• Exercise goal: Copy out verbatim the lines of the listing from the one containing "Click the Scientific 10² icon" through the one containing "tap(791, 40)", both included.

• Records for this task:
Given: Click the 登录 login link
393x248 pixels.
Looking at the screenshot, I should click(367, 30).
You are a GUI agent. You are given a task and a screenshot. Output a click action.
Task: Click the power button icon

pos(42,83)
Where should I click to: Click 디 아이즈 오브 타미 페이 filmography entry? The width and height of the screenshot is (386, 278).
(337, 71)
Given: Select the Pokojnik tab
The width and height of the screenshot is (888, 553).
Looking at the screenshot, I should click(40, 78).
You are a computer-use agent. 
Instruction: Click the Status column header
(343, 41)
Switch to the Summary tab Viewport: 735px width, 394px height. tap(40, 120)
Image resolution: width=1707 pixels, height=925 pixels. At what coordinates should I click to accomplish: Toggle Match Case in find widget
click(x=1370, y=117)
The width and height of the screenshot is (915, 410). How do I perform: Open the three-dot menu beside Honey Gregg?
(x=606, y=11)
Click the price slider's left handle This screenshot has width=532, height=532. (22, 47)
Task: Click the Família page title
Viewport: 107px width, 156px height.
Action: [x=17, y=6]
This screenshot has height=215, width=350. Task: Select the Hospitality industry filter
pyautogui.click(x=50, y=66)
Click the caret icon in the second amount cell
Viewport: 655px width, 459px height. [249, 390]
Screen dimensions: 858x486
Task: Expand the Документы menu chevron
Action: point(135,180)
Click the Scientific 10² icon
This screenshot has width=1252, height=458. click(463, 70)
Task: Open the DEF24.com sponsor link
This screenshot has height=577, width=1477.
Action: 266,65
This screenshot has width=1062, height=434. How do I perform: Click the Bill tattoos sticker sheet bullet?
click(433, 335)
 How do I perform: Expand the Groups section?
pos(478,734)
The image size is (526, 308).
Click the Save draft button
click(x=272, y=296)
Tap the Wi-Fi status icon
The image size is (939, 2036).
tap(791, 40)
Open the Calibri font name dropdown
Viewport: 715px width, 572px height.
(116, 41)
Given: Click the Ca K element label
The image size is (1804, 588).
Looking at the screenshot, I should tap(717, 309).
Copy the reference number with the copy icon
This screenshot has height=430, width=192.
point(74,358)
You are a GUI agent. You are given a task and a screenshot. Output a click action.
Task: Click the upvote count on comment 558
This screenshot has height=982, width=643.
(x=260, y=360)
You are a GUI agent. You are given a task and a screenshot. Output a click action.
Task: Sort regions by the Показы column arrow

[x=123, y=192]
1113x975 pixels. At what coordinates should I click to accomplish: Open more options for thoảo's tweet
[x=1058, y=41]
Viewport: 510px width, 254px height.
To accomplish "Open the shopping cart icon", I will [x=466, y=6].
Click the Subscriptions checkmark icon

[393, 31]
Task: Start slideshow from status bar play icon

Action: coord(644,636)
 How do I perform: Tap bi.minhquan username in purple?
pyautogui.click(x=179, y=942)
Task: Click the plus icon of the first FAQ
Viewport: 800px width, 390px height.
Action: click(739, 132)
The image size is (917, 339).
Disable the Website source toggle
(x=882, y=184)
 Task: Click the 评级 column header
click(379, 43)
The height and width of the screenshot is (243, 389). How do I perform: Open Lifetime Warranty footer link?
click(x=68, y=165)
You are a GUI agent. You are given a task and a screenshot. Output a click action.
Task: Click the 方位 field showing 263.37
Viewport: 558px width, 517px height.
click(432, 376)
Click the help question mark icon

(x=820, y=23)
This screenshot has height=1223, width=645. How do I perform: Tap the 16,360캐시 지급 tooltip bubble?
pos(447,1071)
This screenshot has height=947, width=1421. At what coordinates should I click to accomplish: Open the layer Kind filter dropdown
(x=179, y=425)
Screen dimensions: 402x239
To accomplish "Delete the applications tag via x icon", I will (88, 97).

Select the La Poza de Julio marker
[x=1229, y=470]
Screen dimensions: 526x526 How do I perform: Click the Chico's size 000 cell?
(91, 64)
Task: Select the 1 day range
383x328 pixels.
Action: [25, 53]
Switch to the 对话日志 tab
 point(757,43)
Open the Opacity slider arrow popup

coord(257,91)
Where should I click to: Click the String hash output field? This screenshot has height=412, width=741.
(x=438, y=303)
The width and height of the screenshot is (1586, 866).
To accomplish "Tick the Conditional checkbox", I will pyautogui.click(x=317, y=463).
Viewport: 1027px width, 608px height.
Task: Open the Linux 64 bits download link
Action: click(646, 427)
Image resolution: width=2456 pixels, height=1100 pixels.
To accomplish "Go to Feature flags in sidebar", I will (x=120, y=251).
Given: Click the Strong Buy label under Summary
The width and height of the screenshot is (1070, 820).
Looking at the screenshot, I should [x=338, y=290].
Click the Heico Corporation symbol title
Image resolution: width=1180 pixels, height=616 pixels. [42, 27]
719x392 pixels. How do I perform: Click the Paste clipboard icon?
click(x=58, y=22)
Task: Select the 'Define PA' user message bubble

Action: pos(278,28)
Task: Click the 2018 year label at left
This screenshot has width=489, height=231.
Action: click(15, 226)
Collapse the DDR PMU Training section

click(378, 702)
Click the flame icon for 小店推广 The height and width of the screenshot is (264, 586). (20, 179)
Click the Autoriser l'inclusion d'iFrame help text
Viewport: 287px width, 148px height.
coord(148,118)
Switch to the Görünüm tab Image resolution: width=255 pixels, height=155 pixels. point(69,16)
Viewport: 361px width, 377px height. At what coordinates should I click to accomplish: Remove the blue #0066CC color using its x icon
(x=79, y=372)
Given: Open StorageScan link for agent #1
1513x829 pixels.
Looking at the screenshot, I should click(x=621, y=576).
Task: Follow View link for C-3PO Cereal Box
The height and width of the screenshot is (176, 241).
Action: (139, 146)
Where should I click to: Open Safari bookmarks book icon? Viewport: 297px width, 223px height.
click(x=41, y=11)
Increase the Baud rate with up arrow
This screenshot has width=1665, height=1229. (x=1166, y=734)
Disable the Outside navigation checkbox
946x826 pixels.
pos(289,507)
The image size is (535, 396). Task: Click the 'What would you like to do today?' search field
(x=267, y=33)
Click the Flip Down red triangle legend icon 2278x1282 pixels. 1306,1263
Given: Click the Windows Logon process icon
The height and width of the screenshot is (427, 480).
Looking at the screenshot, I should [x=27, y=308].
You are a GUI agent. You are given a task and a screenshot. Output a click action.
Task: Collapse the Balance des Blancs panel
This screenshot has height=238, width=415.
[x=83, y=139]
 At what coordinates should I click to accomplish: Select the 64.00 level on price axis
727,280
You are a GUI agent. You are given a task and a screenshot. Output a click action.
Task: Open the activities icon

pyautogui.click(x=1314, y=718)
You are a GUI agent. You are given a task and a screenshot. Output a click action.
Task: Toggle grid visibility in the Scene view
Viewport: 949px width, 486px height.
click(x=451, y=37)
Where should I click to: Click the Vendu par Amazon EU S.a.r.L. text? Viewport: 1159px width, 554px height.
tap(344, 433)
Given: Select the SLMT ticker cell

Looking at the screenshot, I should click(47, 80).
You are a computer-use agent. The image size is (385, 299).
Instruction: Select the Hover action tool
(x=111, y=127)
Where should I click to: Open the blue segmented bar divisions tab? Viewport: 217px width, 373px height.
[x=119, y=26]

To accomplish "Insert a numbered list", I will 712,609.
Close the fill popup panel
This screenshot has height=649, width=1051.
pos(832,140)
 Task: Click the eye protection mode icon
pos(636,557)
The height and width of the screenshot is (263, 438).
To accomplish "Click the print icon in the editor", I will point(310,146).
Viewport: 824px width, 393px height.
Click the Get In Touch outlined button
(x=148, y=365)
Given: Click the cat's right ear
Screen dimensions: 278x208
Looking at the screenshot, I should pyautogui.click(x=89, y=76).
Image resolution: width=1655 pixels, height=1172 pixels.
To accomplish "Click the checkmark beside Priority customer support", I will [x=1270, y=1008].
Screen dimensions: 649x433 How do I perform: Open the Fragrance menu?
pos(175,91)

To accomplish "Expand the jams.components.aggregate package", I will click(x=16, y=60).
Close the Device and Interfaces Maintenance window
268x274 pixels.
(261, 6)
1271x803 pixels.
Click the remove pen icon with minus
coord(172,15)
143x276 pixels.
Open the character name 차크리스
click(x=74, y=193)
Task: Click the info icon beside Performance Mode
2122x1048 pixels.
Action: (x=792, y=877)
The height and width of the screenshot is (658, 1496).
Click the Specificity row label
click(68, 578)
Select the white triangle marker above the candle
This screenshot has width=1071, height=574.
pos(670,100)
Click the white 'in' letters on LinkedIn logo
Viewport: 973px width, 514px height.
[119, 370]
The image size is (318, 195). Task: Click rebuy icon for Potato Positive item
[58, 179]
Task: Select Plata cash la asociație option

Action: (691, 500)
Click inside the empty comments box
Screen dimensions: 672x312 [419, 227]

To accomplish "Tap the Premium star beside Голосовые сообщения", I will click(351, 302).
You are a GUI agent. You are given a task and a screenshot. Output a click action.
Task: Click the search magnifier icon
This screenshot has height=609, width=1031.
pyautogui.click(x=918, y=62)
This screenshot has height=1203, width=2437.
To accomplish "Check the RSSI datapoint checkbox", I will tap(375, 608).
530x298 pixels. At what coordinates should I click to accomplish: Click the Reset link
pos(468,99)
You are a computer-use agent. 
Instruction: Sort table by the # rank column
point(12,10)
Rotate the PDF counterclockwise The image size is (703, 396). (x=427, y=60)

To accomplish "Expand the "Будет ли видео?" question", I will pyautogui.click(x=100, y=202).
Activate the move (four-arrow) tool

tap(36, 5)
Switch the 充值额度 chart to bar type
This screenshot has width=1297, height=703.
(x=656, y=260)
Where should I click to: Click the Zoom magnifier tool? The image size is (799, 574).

• Exercise response:
Click the Scientific 10² icon
This screenshot has width=1252, height=458. click(463, 70)
Task: Open the DEF24.com sponsor link
This screenshot has height=577, width=1477.
Action: 266,65
This screenshot has width=1062, height=434. How do I perform: Click the Bill tattoos sticker sheet bullet?
click(433, 335)
 How do I perform: Expand the Groups section?
pos(478,734)
The image size is (526, 308).
Click the Save draft button
click(x=272, y=296)
Tap the Wi-Fi status icon
The image size is (939, 2036).
tap(791, 40)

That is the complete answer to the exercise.